Hereinafter a hotspot of a data communication (also known as bottleneck or points of congestion) describes an abstract entity such as an event or a location describing the effect of the communication demands data rate or data stream which exceed a current communication supply. A hotspot is a communication phenomenon where the performance or capacity of the entire communication network is limited by a single or limited number of components or resources. If one or more hotspots are present a backlog in the data communication is generated. If within a communication network multiple inter-correlated hotspots are present, a saturation tree is generated which somehow combines the backlog effect of the set of inter-correlated multiple hotspots.
One reason for the slowing down of the data transmission, the creation of hotspots and saturation trees is the so-called data congestion. In today's communication networks, data congestion may occur when a switching node or destination node receives more data packets than it is able to process. Data congestion may also occur when data packets should be transferred from a faster to a slower transport element or portion of the communication network. In this regard, the corresponding network nodes and the slower transport elements or portions are forming a kind of a bottleneck of this data communication. In order to avoid these data congestions or bottlenecks, modern communication networks include congestion control approaches to achieve high performance of the data traffic through the different nodes of the communication network. These congestion control mechanisms are used to control the rate of data entering the network, keeping the data stream below a certain data rate that would trigger a collapse.
For example, US 2007/0070901 A1 discloses a method and a system for congestion management for converged network interface devices.

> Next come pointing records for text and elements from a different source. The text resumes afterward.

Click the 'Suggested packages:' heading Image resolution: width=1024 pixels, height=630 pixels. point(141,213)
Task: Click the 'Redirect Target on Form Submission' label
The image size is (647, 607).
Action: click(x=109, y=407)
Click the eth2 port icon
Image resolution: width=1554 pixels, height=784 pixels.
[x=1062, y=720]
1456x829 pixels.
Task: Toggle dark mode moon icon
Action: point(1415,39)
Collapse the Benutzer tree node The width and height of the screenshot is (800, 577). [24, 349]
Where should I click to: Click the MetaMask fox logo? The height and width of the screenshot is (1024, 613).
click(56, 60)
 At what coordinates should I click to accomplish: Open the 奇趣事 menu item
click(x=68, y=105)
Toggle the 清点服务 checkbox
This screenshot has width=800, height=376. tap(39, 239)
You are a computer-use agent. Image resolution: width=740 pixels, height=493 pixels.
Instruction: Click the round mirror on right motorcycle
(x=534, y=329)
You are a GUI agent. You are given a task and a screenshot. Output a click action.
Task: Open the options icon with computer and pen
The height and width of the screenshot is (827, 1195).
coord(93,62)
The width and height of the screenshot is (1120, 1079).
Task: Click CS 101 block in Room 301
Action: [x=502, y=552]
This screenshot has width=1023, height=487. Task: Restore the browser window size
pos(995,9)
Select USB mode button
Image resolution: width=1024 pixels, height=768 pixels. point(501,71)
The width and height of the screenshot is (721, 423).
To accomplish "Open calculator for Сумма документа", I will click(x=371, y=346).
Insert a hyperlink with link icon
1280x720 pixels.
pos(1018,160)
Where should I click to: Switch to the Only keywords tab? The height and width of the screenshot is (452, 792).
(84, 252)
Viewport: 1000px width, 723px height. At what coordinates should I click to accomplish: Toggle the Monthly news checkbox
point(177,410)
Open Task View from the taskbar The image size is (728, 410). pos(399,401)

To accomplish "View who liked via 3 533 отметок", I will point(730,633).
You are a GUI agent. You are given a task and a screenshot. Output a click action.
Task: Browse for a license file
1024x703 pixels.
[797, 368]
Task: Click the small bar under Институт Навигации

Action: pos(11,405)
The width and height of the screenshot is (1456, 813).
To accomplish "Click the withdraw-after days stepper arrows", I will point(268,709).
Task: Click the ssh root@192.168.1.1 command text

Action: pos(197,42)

Recent trends illustrate a shift from large main frame computing to commodity classes of service in datacenters. Datacenters (also known as center networks) are facilities for housing several computer systems and various components associated with the computer system. Datacenters are especially a collection of computing, storage and/or memory nodes which are interconnected via a (communication) network, such as a network in a fat tree topology. For example, a typical datacenter may include in addition to a computer or a server system, other devices and facilities such as backup power supplies, backup data communication connections, environmental controls, security components and the like. Those datacenters can be connected with the Ethernet or internet using TCP/IP protocols. Future datacenters will therefore focus on internet and Ethernet compliance for example for blade clustering, storage, LAN-application, etc. Data congestion, however, still remains a basic problem with datacenters.
Hence, it is a challenge to improve the traffic and data management with regard to data congestion in modern communication networks.